In the context of great power competition, Isis is cleverly positioning itself to exploit the rivalry by turning its guns on China. The thinking is that US-China tensions, as well as the Russia-Ukraine war, will pave the way for the rise of Isis’ self-styled global caliphate.
As early as 2014, jihadist ideologue Abu Zar al-Burmi had targeted Chinese foreign policy. After the US announcement of troop withdrawal from Afghanistan, he issued a video titled “Let’s disturb China”, saying Washington had lost the war in Afghanistan, and it was time to focus on Beijing, a rising global player.
This year, the September issue of the Isis-K magazine Voice of Khurasan carried an article, “China’s Daydream of Imperialism”, comparing Chinese ambition and the belt and road plan to British colonialism and the infamous.

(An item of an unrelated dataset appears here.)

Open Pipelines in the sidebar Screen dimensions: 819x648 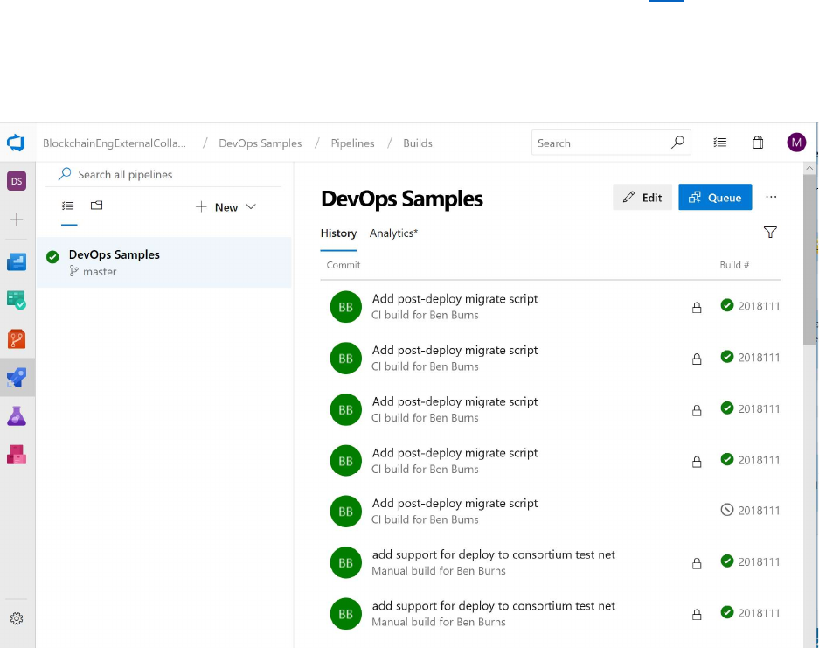pyautogui.click(x=17, y=378)
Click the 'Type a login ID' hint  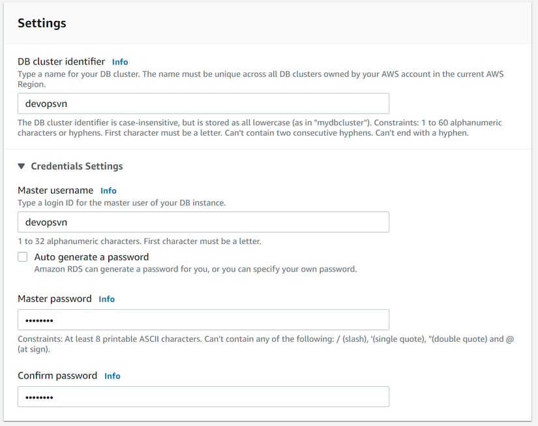(x=121, y=203)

However, the article argues that the Chinese are more vulnerable than their Western counterparts due to the lack of a decisive military edge over the Americans. It maintains that unlike the US, which gained its global hegemony through military power, China is sticking to the economic path to achieve its global ambition.
Interestingly, the article also compares Chinese foreign policy to the Mongol invasion of the 13th century, thereby implying that socialist China’s dominance will be as short-lived as the Mongol empire’s. It suggests that Chinese companies in Asia and Africa could one day shut down amid fears of the jihadist threat, as Western companies in Mozambique did recently.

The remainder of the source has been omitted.